At her great family Sunday dinners she would wink at me when I looked shocked at the vast array of Sicilian foods, the groaning table no mere metaphor.

“Abbondanza,” she would chirrup in delight.

And then when La Famiglia, all the sons and daughters and cousins and remote kin and their spouses and friends, all 30 of them would argue and sing, and offer many toasts with the homemade red wine, she would smile in deep satisfaction and exclaim over the noise, “Abbondanza”

She would take me on walks through Prospect Park to look at the latest plantings, the trees, bushes, ponds, meadows of grass. “Abbondanza” If she saw a baby carriage, she would peek in at the newborn and murmur her favorite word.

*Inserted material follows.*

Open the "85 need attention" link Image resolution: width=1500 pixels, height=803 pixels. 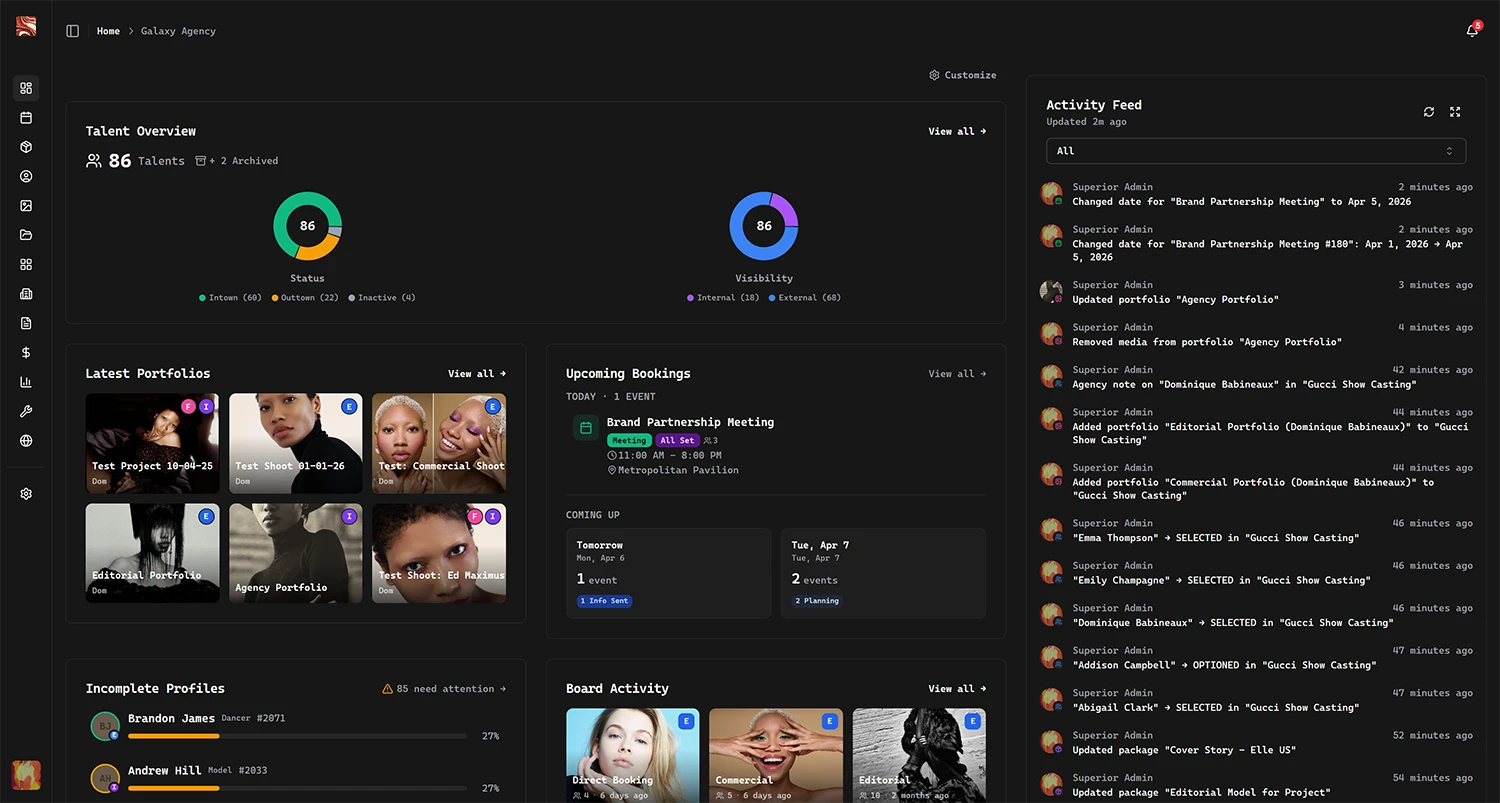point(444,689)
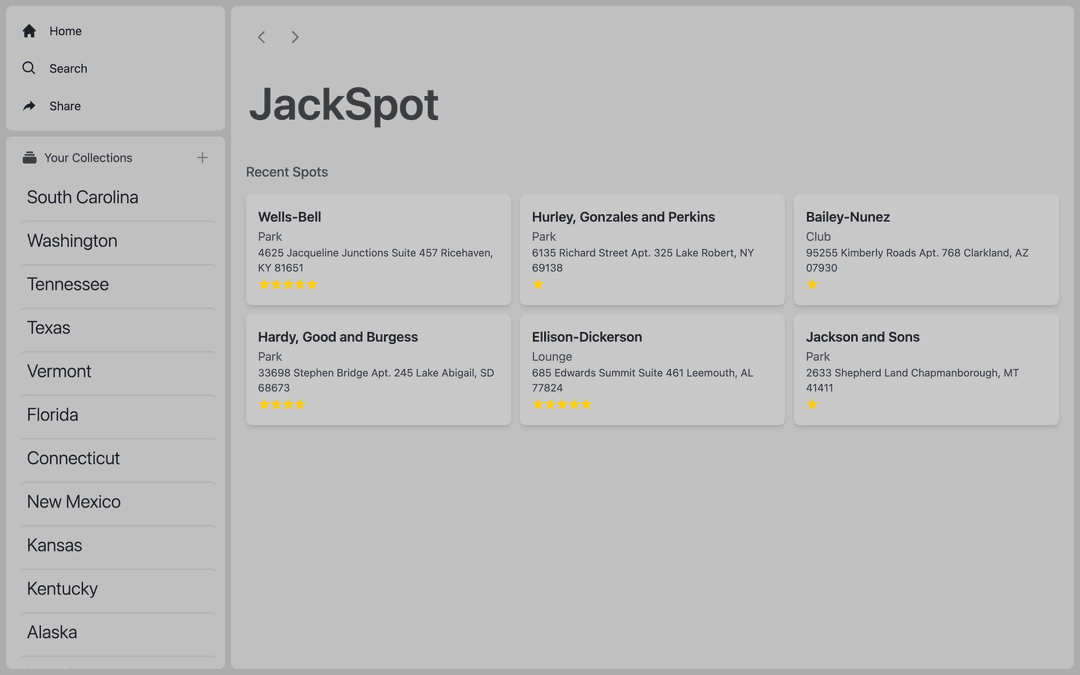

One night she took me outside when the stars were bright and raising both her hands to the heavens, she affirmed the generosity of the cosmos. “Abbondanza!” Then, turning to me, she placed her hand on her heart and then on mine and together, we understood, and together
said “Abbondanza”.

That was a long time ago, but my Nana’s celebration of life has stayed with me in all corners of my life. It has turned heartbreak into understanding, and allowed the appreciation and gratitude for the little things of life; the happy wag of a dog’s tail, the smile on the face of the clerk at the checkout counter when she looks me right in the eye and says, Have a nice day,” and really means it; the gruff agreement of the bear in my apple tree when I congratulated him on consuming so many apples, wished him well and suggested that he come back later when the dogs were asleep; the memory of my father’s wild humor and fascinating eccentricities; my mother’s fey, almost fairy-like qualities and ability to do almost anything she set her mind to; the lost term papers I recently found garnered with a great red C; the Autumn fall with colors that stain the eyes with glory; reading a great novel in a hot bath on a cold night. And then I think of the time in which we live, and for those, reading this book, the good fortune of having access to the sheer abbondanza of this era of access to education, knowledge of many cultures, multiple disciplines. Why you can mine the depths of human possibility, hangout at the furthest reaches of psychological functioning, have both means and time to explore what in the past was impossible. The cosmos in its macrocosm and microcosm dimensions is in our mental back yard, as is the history of the planet, its species and the story of the human journey. The world’s art, literature, music—all there to be experienced for the asking. And farther, to have the relative comfort, security, and opportunity to live life in ways that to your ancestors would have seemed to be that of legends, a truly mythic life. As my friend Andrew Cohen has put it, “…we enjoy a degree of freedom that is unparalleled—personal, political, religious and philosophical. There have never been human beings who have had the extraordinary liberty we have to experiment with our own lives—to think in whatever way we want, to do almost anything we want, to say anything we want, to go anywhere we want, to be whatever we want.” (Andrew Cohen, Evolutionary Enlightenment. New York: Select Books, 2011, p. 78)

Now you would think this prodigious a wealth of opportunity would have everyone shouting “Abbondanza”. But sadly, too often this is not so. Most moan and regret the pains and losses of their lives, pay little heed to the blessings, focus only on the hot spots, oblivious to the grand journey that is their birthright. Along with Cohen, I see this journey as the gift of evolution, all the millennia of development and discovery that have led up to you and me. We each carry the impulse of the evolutionary agenda; our minds are star gates, our bodies are celled of mysteries containing the memories of the past and the unfolding of the future; our spirits remain conscious that we are in the forefront of a 14 billion year experiment that has resulted in your life. We are evolution in action, in beauty, in abundance and in the consciousness that this is so. And this miracle is occurring while living on the most beautiful planet in the galaxy. And yet, too often, we keep our eyes and other senses focused on the ground of our misery. What a waste.

“Discrazia!” my Nana would have said.